* _Text_:

****************

- Nischintapur Location in West Bengal Nischintapur Location in India
- Coordinates: 22°27′39″N 88°10′23″E﻿ / ﻿22.4608°N 88.1730°E
- Country: India
- State: West Bengal
- District: South 24 Parganas
- CD block: Budge Budge I

Area
- • Total: 1.87 km^{2} (0.72 sq mi)
- Elevation: 9 m (30 ft)

Population (2011)
- • Total: 6,353
- • Density: 3,400/km^{2} (8,800/sq mi)

Languages
- • Official: Bengali
- • Additional official: English
- Time zone: UTC+5:30 (IST)
- PIN: 700137
- Telephone code: +91 33
- Vehicle registration: WB-19 to WB-22, WB-95 to WB-99
- Lok Sabha constituency: Diamond Harbour
- Vidhan Sabha constituency: Budge Budge
- Website: www.s24pgs.gov.in

= Nischintapur, Budge Budge =

Nischintapur is a census town and a gram panchayat within the jurisdiction of the Budge Budge police station in the Budge Budge I CD block in the Alipore Sadar subdivision of the South 24 Parganas district in the Indian state of West Bengal.

==Geography==

===Area overview===
Alipore Sadar subdivision is the most urbanized part of the South 24 Parganas district. 59.85% of the population lives in urban areas and 40.15% lives in the rural areas. In the northern portion of the subdivision (shown in the map alongside) there are 21 census towns. The entire district is situated in the Ganges Delta and the subdivision, on the east bank of the Hooghly River, is an alluvial stretch, with industrial development.

****************

* _Exercise instructions_:
A – What total population does the Nischintapur article give for 2011?
B – Carry on writing the Nischintapur article from the point where it stops.
The entries have no connection to the Nischintapur article.

* _Records provided_:
****************

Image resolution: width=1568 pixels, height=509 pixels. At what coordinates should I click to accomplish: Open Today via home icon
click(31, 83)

****************

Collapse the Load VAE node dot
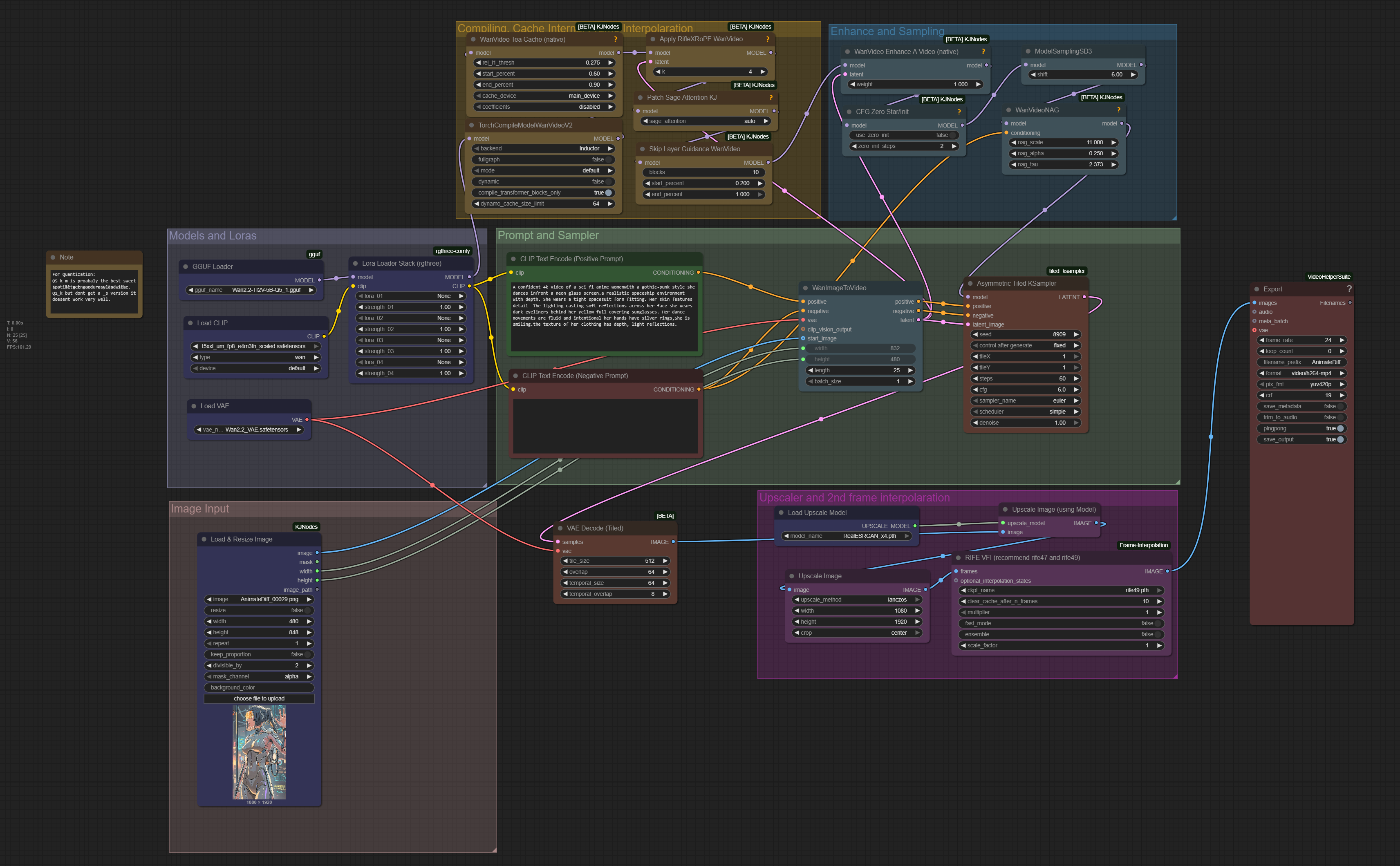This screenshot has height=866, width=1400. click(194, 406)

****************

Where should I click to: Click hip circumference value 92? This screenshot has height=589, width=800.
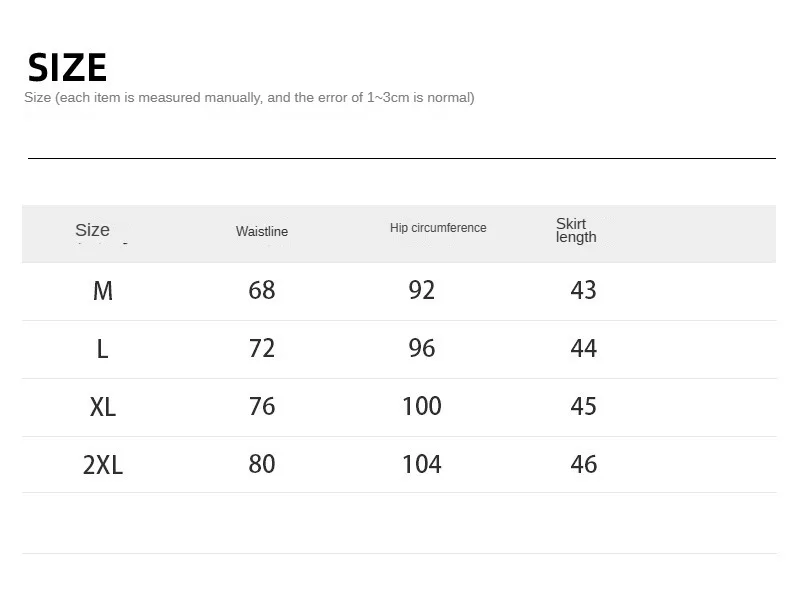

****************

* _Results of the exercise_:
A – 6,353

B –
Note: The map alongside presents some of the notable locations in the subdivision. All places marked in the map are linked in the larger full screen map.

===Location===
Nischintapur is located at . It has an average elevation of 9 m.

Balarampur, Uttar Raypur, Buita, Benjanhari Acharial, Abhirampur and Nischintapur form a cluster of census towns around Budge Budge and Pujali, as per the map of the Budge Budge I CD block on page 167 of the District Census Handbook 2011 for the South 24 Parganas.

==Demographics==
According to the 2011 Census of India, Nischintapur had a total population of 6,353, of which 3,231 (51%) were males and 3,122 (49%) were females. There were 566 people in the age range of 0 to 6 years. The total number of literate people was 4,756 (82.18% of the population over 6 years old).

===Kolkata Urban Agglomeration===
The following municipalities and census towns in the South 24 Parganas district were part of the Kolkata Urban Agglomeration in the 2011 census: Maheshtala (M), Joka (CT), Balarampur (CT), Chata Kalikapur (CT), Budge Budge (M), Nischintapur (CT), Uttar Raypur (CT), Pujali (M) and Rajpur Sonarpur (M).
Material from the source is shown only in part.